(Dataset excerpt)
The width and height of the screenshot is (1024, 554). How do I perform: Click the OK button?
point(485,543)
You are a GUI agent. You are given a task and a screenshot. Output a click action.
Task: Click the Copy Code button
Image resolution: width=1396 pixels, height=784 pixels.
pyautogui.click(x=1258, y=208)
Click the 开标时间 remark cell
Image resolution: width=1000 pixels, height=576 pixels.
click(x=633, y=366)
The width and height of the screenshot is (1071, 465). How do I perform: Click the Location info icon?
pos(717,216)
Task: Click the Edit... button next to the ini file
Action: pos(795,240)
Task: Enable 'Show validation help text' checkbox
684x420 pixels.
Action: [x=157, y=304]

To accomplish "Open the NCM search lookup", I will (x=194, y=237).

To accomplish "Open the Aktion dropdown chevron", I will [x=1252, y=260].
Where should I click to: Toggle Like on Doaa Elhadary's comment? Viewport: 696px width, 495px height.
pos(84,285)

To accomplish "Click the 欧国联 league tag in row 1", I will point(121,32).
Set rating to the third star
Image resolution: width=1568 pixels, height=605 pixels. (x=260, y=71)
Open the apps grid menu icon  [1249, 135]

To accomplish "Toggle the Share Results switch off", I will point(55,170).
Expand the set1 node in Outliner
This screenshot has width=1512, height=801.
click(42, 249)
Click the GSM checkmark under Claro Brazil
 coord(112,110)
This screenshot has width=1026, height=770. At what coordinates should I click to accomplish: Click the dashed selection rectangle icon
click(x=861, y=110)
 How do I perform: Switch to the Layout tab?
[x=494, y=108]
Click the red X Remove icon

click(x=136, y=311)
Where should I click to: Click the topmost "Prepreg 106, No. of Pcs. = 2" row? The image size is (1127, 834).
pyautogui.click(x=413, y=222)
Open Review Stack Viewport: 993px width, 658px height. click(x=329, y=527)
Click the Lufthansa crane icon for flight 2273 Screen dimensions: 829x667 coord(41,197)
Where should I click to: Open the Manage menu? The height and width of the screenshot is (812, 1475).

▸ **Required work**
Reproduce the items above without any changes, starting with the line that contains "Set rating to the third star" and continuing through the last line of the items.

▸ **Finished task**
Set rating to the third star
Image resolution: width=1568 pixels, height=605 pixels. (x=260, y=71)
Open the apps grid menu icon  [1249, 135]

To accomplish "Toggle the Share Results switch off", I will point(55,170).
Expand the set1 node in Outliner
This screenshot has width=1512, height=801.
click(42, 249)
Click the GSM checkmark under Claro Brazil
 coord(112,110)
This screenshot has width=1026, height=770. At what coordinates should I click to accomplish: Click the dashed selection rectangle icon
click(x=861, y=110)
 How do I perform: Switch to the Layout tab?
[x=494, y=108]
Click the red X Remove icon

click(x=136, y=311)
Where should I click to: Click the topmost "Prepreg 106, No. of Pcs. = 2" row? The image size is (1127, 834).
pyautogui.click(x=413, y=222)
Open Review Stack Viewport: 993px width, 658px height. click(x=329, y=527)
Click the Lufthansa crane icon for flight 2273 Screen dimensions: 829x667 coord(41,197)
Where should I click to: Open the Manage menu? The height and width of the screenshot is (812, 1475).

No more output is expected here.